Tired of Huy Fong sriracha
It can't be just me, can it? Maybe it's from a solid decade and a half of it being my go-to easy source of garlicky heat -- but I think I might be at my breaking point finally.
I realized it today while having lunch at my favorite Vietnamese place, which of course keeps the good old green cap out with the hoisin and nam pla in the little vinegar shaker.
I think I need to find another way to add some burn. Huy Fong has become too recognizable. I can taste it in a heartbeat in the many ways restaurants incorporate it into other foods these days.
Not knocking it at all. In fact, I'd say it's the best hot sauce I've ever had, as evidenced by my longtime loyalty.
But I think we need to take a little break. It's not you, Huy Fong; it's me. I will always respect you and never say a bad word about you. And who knows? We may end up together again some day. I just need some time to myself.
I'm not so into the squeeze bottle of sauce. I like the chunky chile-garlic paste in the jar with a screw cap, or, if that's not available, the sambal oelek, which appears to be the same thing but with less garlic. So versatile, those Huy Fong people.

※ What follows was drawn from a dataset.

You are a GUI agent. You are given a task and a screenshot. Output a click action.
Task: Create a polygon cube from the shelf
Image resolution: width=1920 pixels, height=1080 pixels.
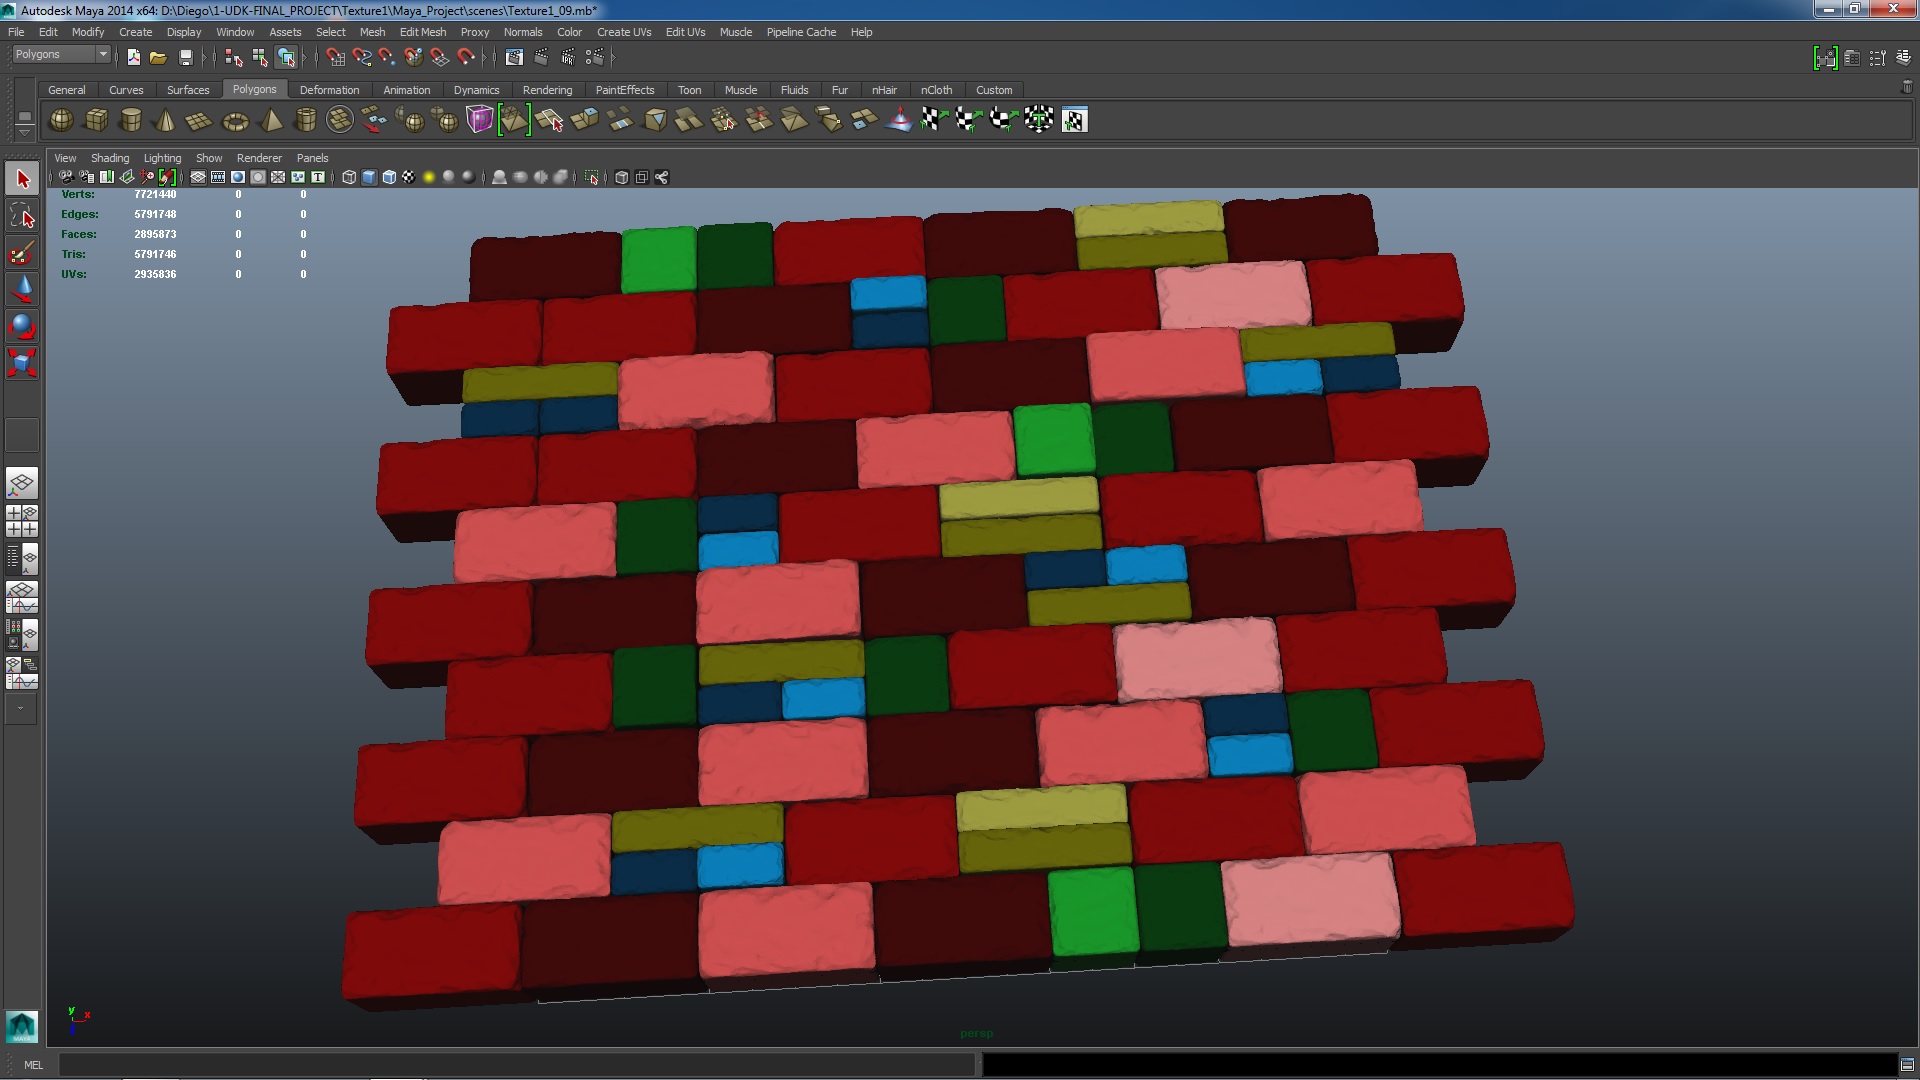point(96,120)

Some places have pickled small green chiles which also provide heat and tang, or the thin slices of fresh peppers for heat with no vinegar.
While in Portugal, I had a delicious spicy oil that was on the table of many of the little sandwich shops in town. Some folks call is piri piri. Its basicly spanish olive oil w/ chopped or whole little chili peppers. Some places included salt and a little cider vinegar too. Good stuff and something different. Here is a link to an interesting read about piri-piri peppers, and their uses in Portuguese cuisine:
Lol...I used to be a hot sauce freak, but I've cut back significantly in recent years. One thing I learned way back when I was a hot sauce aficianado was that there's a sauce for every dish - some flavors just don't work. Sriracha, especially, I find has a very overwhelming (delicious) and distinctive flavor in addition to the heat...so I keep it to a few specific uses where I want to taste it.
I actually think the most neutral heat comes from cayenne pepper. You could also try cooking with different chiles instead of adding a hot sauce. The little Thai bird peppers seem to add the most heat without an overwhelming flavor.
You sound very sensible, and I think I agree. I got sort of hooked on sriracha at the moment partly because of it's novelty. But I agree that cayenne is neutral is probably more appropriate in many situations. I've been trying to add cayenne to lots of things for health benefits, plus flavor, plus using less sodium. But sriracha is still fun for lots of things.